__Goal of the exercise__. From the line that contains "The width and height of the screenshot is (1781, 933)." to the end of the entries, write out every line exactly, including both ends, and nothing more.

_____

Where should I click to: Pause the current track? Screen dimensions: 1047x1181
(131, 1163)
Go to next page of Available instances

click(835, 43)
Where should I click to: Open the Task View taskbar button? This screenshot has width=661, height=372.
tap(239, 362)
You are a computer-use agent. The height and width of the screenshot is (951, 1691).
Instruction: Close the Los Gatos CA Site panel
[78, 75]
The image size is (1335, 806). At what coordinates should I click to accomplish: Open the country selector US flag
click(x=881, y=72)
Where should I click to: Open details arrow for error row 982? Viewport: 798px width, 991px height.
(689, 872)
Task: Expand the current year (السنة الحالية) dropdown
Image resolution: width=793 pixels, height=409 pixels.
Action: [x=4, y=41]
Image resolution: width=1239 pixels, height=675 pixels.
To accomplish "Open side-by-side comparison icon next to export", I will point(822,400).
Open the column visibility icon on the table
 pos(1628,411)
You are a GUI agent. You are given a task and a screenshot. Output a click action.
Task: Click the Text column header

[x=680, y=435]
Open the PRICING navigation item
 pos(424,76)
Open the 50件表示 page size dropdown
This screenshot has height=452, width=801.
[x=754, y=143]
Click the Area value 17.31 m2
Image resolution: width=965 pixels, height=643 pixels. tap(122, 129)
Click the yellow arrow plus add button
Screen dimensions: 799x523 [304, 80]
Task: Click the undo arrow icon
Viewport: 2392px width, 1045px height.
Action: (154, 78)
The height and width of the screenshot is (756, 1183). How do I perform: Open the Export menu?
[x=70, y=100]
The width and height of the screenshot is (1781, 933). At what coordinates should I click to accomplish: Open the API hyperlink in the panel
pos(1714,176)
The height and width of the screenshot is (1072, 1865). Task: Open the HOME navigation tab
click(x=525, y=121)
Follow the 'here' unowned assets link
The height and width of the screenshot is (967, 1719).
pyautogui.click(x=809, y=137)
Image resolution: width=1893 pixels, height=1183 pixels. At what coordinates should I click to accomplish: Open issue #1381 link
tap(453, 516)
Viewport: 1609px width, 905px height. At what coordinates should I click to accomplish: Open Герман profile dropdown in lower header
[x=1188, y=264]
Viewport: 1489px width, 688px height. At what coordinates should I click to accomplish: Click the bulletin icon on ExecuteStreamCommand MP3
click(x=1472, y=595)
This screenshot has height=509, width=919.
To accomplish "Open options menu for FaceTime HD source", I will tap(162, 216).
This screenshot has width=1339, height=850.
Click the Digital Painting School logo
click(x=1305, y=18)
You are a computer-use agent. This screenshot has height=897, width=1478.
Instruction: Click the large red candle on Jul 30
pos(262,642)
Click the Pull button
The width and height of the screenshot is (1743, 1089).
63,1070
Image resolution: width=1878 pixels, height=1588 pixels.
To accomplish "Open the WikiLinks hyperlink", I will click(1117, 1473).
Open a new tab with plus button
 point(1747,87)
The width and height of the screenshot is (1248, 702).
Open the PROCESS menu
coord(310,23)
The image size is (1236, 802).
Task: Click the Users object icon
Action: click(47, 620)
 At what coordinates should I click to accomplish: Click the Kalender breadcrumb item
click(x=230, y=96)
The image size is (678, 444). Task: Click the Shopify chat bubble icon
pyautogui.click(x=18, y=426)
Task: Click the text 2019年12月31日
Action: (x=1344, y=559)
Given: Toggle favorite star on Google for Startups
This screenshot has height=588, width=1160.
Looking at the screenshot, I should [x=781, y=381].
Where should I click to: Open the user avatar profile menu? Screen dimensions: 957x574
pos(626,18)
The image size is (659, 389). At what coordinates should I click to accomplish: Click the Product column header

_____

__Answer for this exercise__.
The width and height of the screenshot is (1781, 933). At what coordinates should I click to accomplish: Open the API hyperlink in the panel
pos(1714,176)
The height and width of the screenshot is (1072, 1865). Task: Open the HOME navigation tab
click(x=525, y=121)
Follow the 'here' unowned assets link
The height and width of the screenshot is (967, 1719).
pyautogui.click(x=809, y=137)
Image resolution: width=1893 pixels, height=1183 pixels. At what coordinates should I click to accomplish: Open issue #1381 link
tap(453, 516)
Viewport: 1609px width, 905px height. At what coordinates should I click to accomplish: Open Герман profile dropdown in lower header
[x=1188, y=264]
Viewport: 1489px width, 688px height. At what coordinates should I click to accomplish: Click the bulletin icon on ExecuteStreamCommand MP3
click(x=1472, y=595)
This screenshot has height=509, width=919.
To accomplish "Open options menu for FaceTime HD source", I will tap(162, 216).
This screenshot has width=1339, height=850.
Click the Digital Painting School logo
click(x=1305, y=18)
You are a computer-use agent. This screenshot has height=897, width=1478.
Instruction: Click the large red candle on Jul 30
pos(262,642)
Click the Pull button
The width and height of the screenshot is (1743, 1089).
63,1070
Image resolution: width=1878 pixels, height=1588 pixels.
To accomplish "Open the WikiLinks hyperlink", I will click(1117, 1473).
Open a new tab with plus button
 point(1747,87)
The width and height of the screenshot is (1248, 702).
Open the PROCESS menu
coord(310,23)
The image size is (1236, 802).
Task: Click the Users object icon
Action: click(47, 620)
 At what coordinates should I click to accomplish: Click the Kalender breadcrumb item
click(x=230, y=96)
The image size is (678, 444). Task: Click the Shopify chat bubble icon
pyautogui.click(x=18, y=426)
Task: Click the text 2019年12月31日
Action: (x=1344, y=559)
Given: Toggle favorite star on Google for Startups
This screenshot has height=588, width=1160.
Looking at the screenshot, I should [x=781, y=381].
Where should I click to: Open the user avatar profile menu? Screen dimensions: 957x574
pos(626,18)
The image size is (659, 389). At what coordinates should I click to accomplish: Click the Product column header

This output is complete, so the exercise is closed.